MJ: There’s so much dance that we see that is at that same level of being physically grueling but it’s coupled with this practice of concealing the fact that it’s physically grueling. So that makes the observation of your work being “too much” even more interesting because that’s already there…we are seeing that all the time but it’s just not laid bare… it’s not designed to be part of the experience. Like in ballet, you know?

AZ: Exactly. It’s like…some people like heavy metal music and some people don’t…some people like hardcore punk and some people like easy listening pop music. And I kind of like it all. There is something really grounded and driving about hardcore punk. That’s another one of those sorts of energy streams that feeds the work.

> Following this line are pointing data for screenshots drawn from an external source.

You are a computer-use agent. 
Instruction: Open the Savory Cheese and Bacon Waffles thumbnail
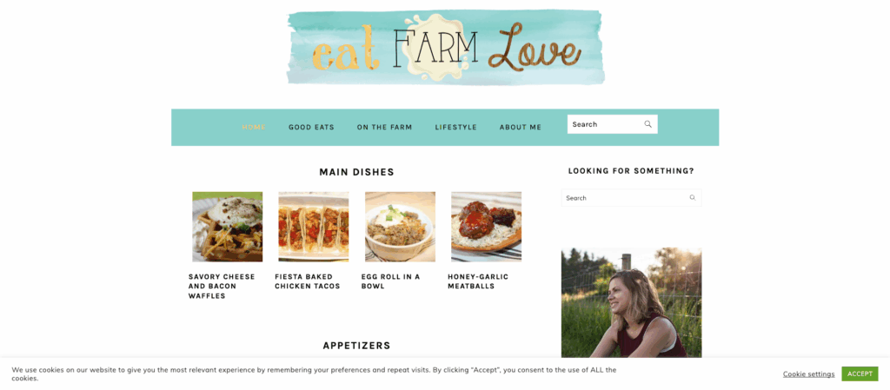pyautogui.click(x=228, y=227)
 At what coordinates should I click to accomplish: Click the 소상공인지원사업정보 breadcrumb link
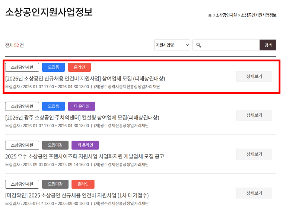coord(258,15)
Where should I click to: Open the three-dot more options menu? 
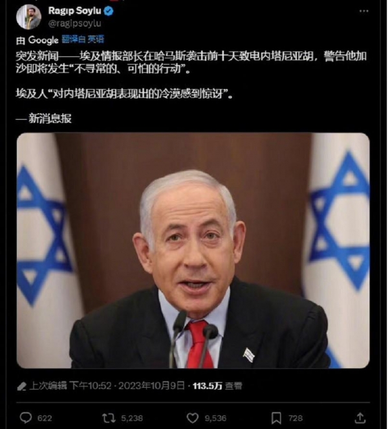pos(363,11)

MJ: When we talked about our shared Polish heritage over email you mentioned that you come from a blue-collar family of very hard workers, which is a characteristic commonly associated with Poles. Hearing you talk about your process, about making things that nobody can do and that have to be practiced into existence, I wondered if you see your way of making dances (consciously or not) as a connection to and continuation of that culture that prizes labor and persistence?

AZ: Yes, I think that my work ethic has a lot to do to with my cultural background as a Pole, and also as a Catholic — someone needing to earn their worth. My grandfather on my mom’s side has always been a worker, and came out of retirement to continue working into his eighties. Manual work gave him a sense of purpose, and I fully relate. As a child he worked in a slaughterhouse in Troy NY, where he lost two fingers. He joined the Marines at fifteen. After the Marines he was an auto mechanic and owned his own shop, and eventually made his way into insurance and appraisal. He was a woodworker who made intricate cabinets, chairs, etc. selling them at craft fairs and making them for gifts. He built the house my mom was raised in and in his seventies built a two-car garage by himself. When I asked him why he worked so hard, he would say, “I just need to.”